The fair trade market in Europe has grown some 70 fold since 1999, when the Commission adopted its last communication on it, to be worth around €1.5bn at retail. Even the economic crisis does not appear to be deterring multinational companies from linking to the fair trade schemes or launching there own sustainability programmes.
For instance, in March chocolate giant Cadbury declared its intention to source only certified Fairtrade chocolate for its Dairy Milk brand – despite consumers keeping a close watch on treat spending in the recession.
The new communication gives an update of developments since 1999, and lays out some of the considerations for public authorities, stakeholders, and private schemes.
EU Trade Commissioner Catherine Ashton said: "It is important that consumers, companies and government authorities can make well-informed choices when it comes to Fair Trade products.

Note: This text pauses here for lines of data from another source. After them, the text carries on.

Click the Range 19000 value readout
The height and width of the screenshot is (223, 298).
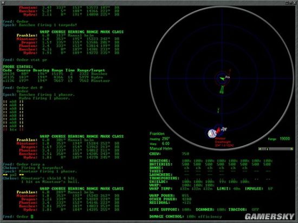[x=284, y=139]
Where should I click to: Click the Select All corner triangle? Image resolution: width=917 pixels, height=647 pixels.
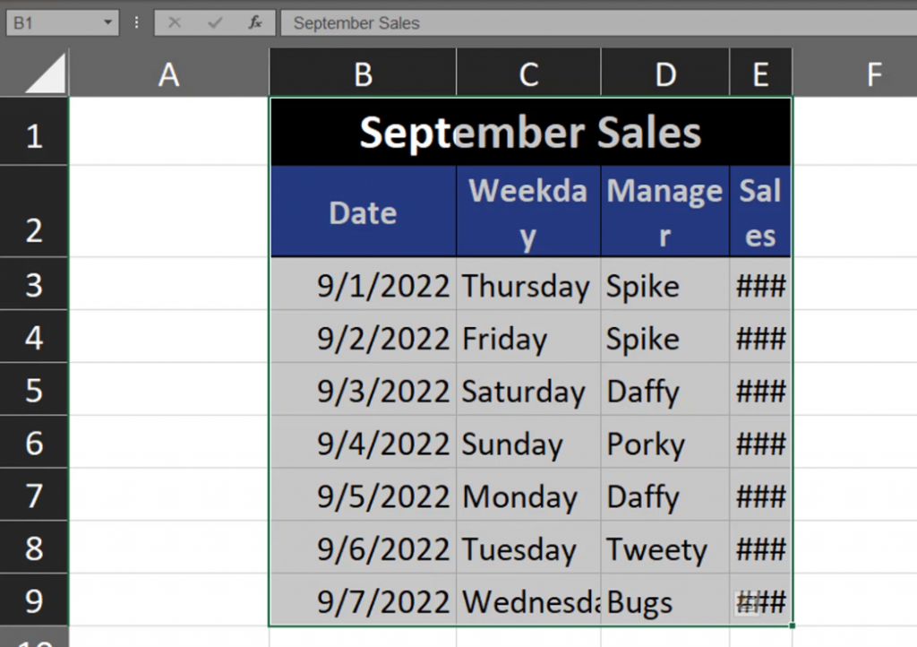pos(46,73)
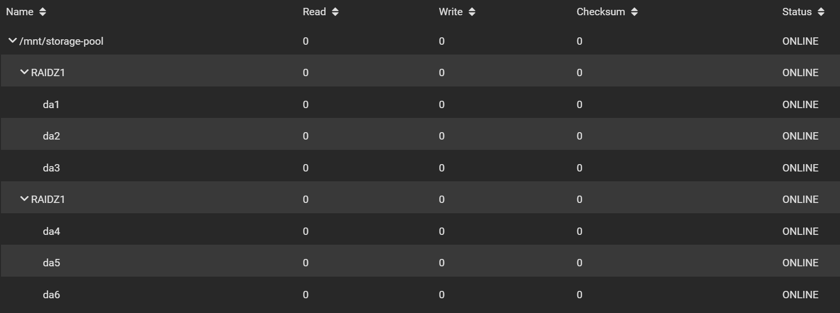Viewport: 840px width, 313px height.
Task: Click the sort arrows beside Name
Action: coord(43,12)
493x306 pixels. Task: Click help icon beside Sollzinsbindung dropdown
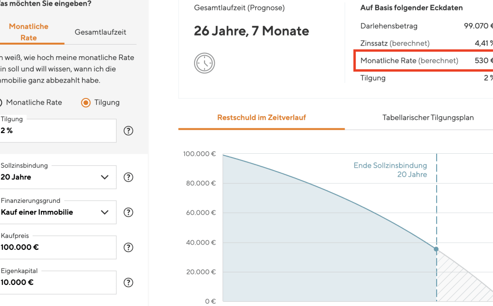pos(128,177)
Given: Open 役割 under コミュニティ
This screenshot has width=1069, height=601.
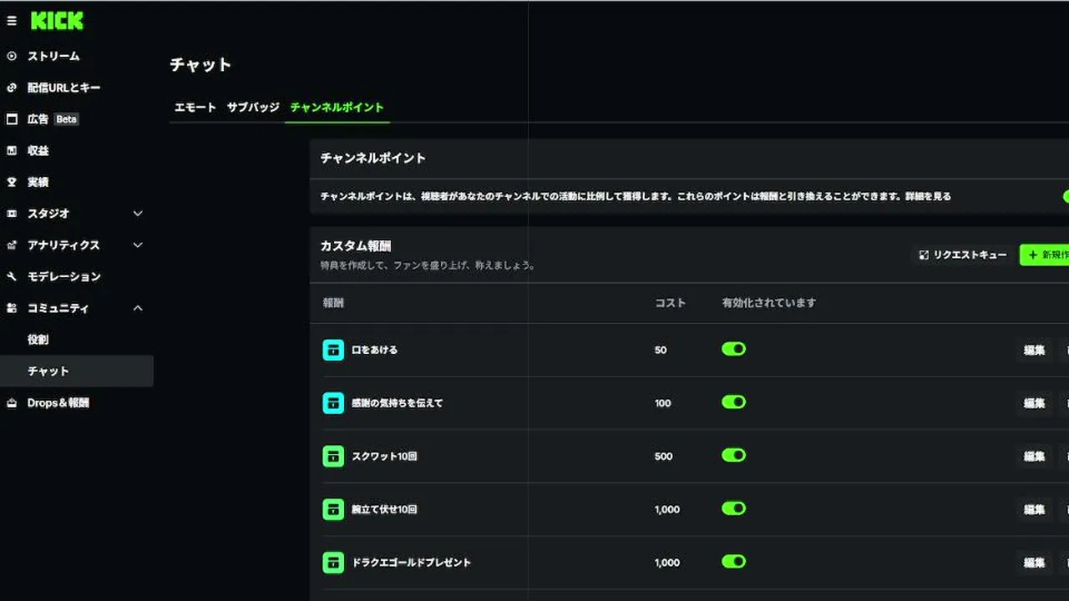Looking at the screenshot, I should tap(38, 340).
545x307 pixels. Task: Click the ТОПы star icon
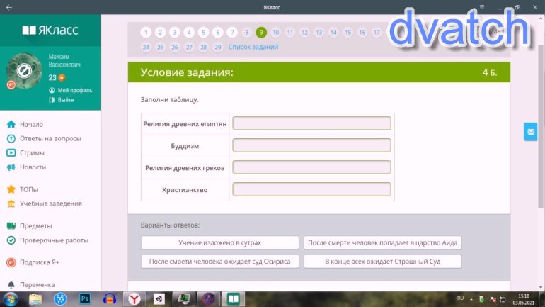pyautogui.click(x=11, y=189)
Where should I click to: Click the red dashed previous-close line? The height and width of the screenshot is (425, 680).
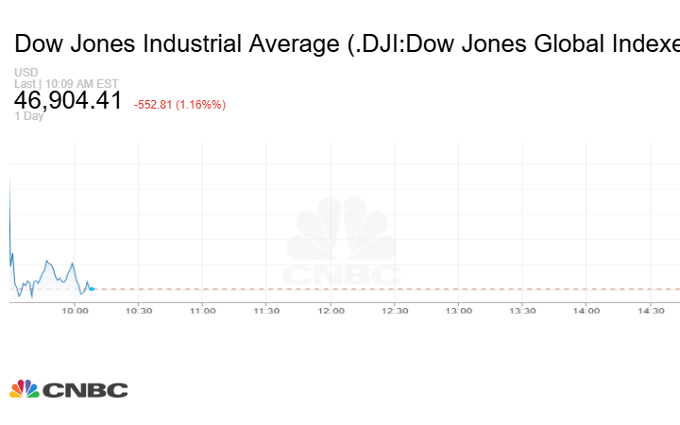click(x=378, y=289)
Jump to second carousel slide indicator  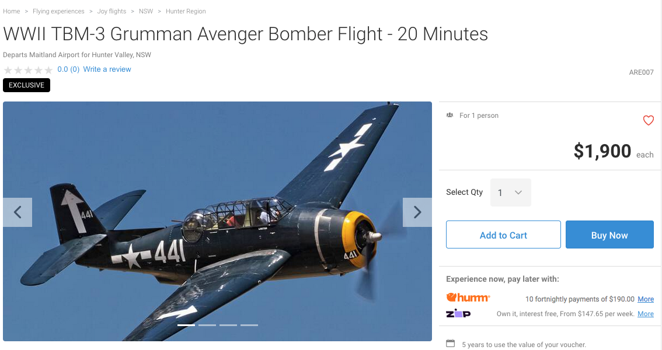[x=207, y=325]
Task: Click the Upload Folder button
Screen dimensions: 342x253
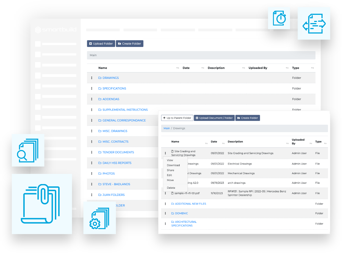Action: click(101, 43)
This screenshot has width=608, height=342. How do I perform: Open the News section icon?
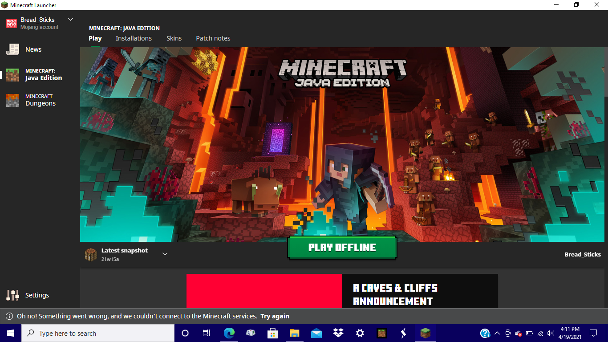[x=12, y=49]
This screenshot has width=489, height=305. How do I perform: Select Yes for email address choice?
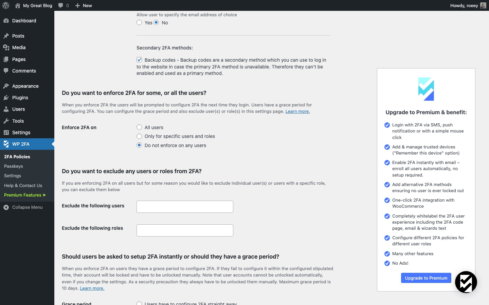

The Commission will stay engaged and further support Fair Trade and other trade-related schemes, given their great potential to contribute to sustainable development."
Amongst the successes of the movement in the last decade, the communication notes the “striking” developments in national markets where certified fair trade products were already present.
“Answering the 1999 communication’s call for a single label and the need for independent verification and control, the Fairtrade Certification Mark has been successfully implemented,” it said.
Awareness of fair trade was as high as 70 per cent in the UK in 2008, compared to 12 per cent in 2000. In France awareness rose from 9 per cent in 2000 to 74 per cent in 2005. Between 60 and 70 per cent of global fair trade sales are believed to take place in Europe.
The communication also notes the role of fair trade in “illuminating issues of responsibility and solidarity”, and the growth in social and environmental auditing standards used by trade related private sustainability initiatives.
“This success underlines the need for consumers, public authorities, and other stakeholders, including producer organisations in developing countries, to measure the real impact of fair trade,” says the communication.
Amongst the conclusions of the communication the Commission says it intends to explore the scope for more dialogue, cooperation and (where appropriate) convergence between private labelling schemes, so as to promote any synergies and enhance clarity for consumers.
It also said it intends to continue funding for relevant fair trade and other sustainable trade-related activities, and does not exclude the possibility of financing targeted actions.